- Born: Michael John de Rougemont Richardson 9 April 1925 London, England
- Died: 12 May 2003 (aged 78) London, England
- Education: Harrow School Kent School
- Occupation: Investment banker
- Spouse: Octavia Mayhew
- Children: 3

= Michael Richardson (investment banker) =

British investment banker

Sir Michael Richardson (9 April 1925 – 12 May 2003) was a British investment banker in London. While he was managing director of N M Rothschild & Sons from 1981 to 1990, he was an informal advisor to Margaret Thatcher on economic policy. He was known as "Mr Privatisation".

== Early life ==
Michael Richardson was born on 9 April 1925 in London. His father worked in insurance in the City of London. His mother Audrey de Rougemont was of Huguenot origin.

He was educated at Harrow School in London. At the outset of World War II, he was evacuated to the United States, where he finished his education at the Kent School in Connecticut. In 1943, he joined the war effort by serving in the Irish Guards. He was wounded in Nijmegen, The Netherlands, and later served in Palestine/Israel.

==Career==
Richardson started his career for Harley Drayton in 1949. Three years later, in 1952, he became a junior partner at Panmure Gordon & Co., where he worked until 1971. He worked at Cazenove from 1971 to 1981. He served as managing director of N M Rothschild & Sons from 1981 to 1990, and as its vice-chairman from 1990 to 1994.

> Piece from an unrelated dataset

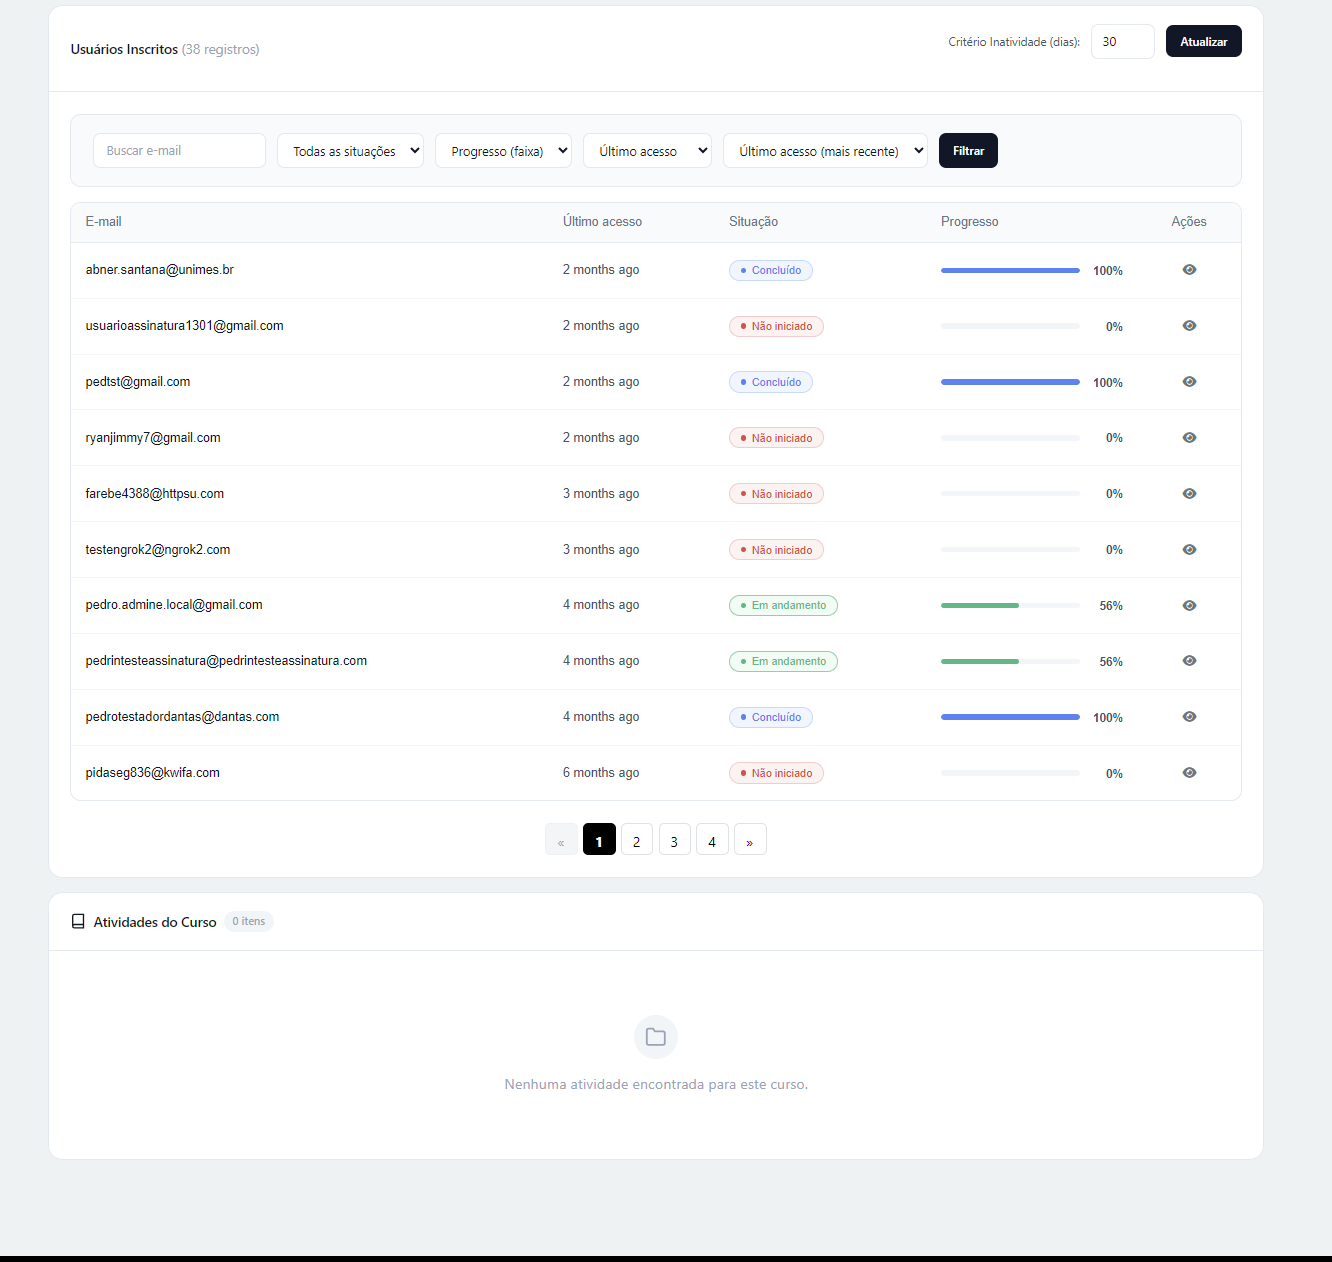
Task: View ryanjimmy7@gmail.com user details
Action: coord(1189,438)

He served as the Chairman of Smith New Court from 1990 to 1995, and consultant from 1995 to 1996. He served as the Vice-Chairman of Hambro Magan from 1995 to 1996. He served as the Vice-Chairman of Hawkpoint Partners, a subsidiary of NatWest, from 1995 to 1996. He served on the board of directors of the Savoy Hotel for twenty years.

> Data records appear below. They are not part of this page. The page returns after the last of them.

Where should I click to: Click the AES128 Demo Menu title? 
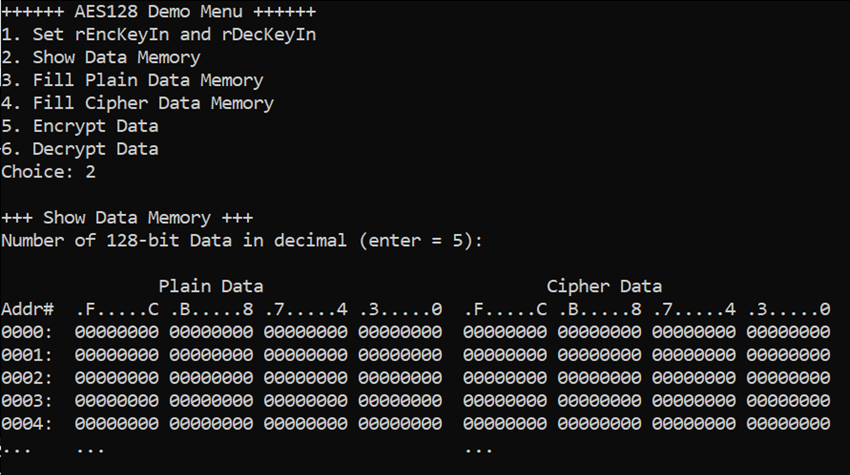(x=158, y=11)
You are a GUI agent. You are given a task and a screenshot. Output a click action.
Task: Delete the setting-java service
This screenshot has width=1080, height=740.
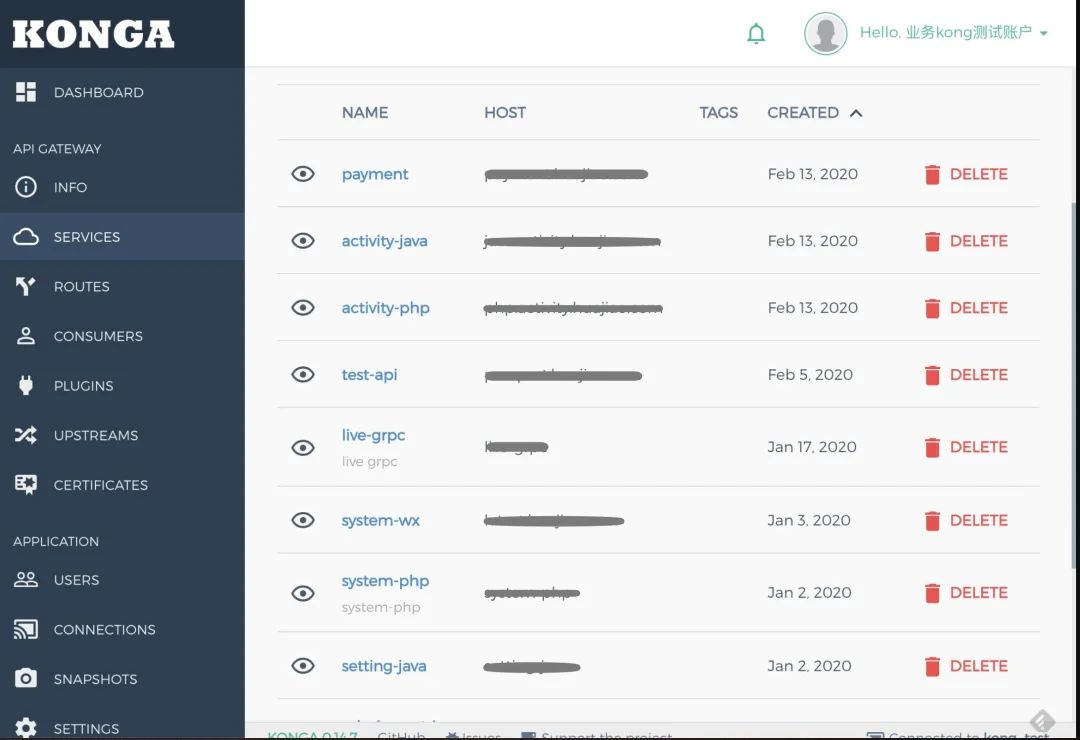coord(966,666)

During Margaret Thatcher's prime ministerial years, he served as an informal advisor to HM Treasury. He was knighted by Thatcher in 1990.

His career came to an end due to unsafe loans he made to Alan Shephard, an American businessman. As a result, he lost his licence with the Securities & Futures Authority.

==Freemasonry==
Richardson was an active freemason. He served as the Chairman of the Royal Masonic Hospital in Hammersmith, London.

==Personal life==
He married Octavia Mayhew in 1949. They had a son and two daughters. His granddaughter Dr. Flora Richardson married Richard de la Poer Beresford, Earl of Tyrone, heir of the Marquess of Waterford, in 2017. His wife predeceased him, dying in 1999.

He was the master of the Crawley and Horsham Hunt and summered on the Isle of Wight, where he enjoyed sailing. He was a freemason.

==Death==
He died on 12 May 2003 in London. He was seventy-eight years old.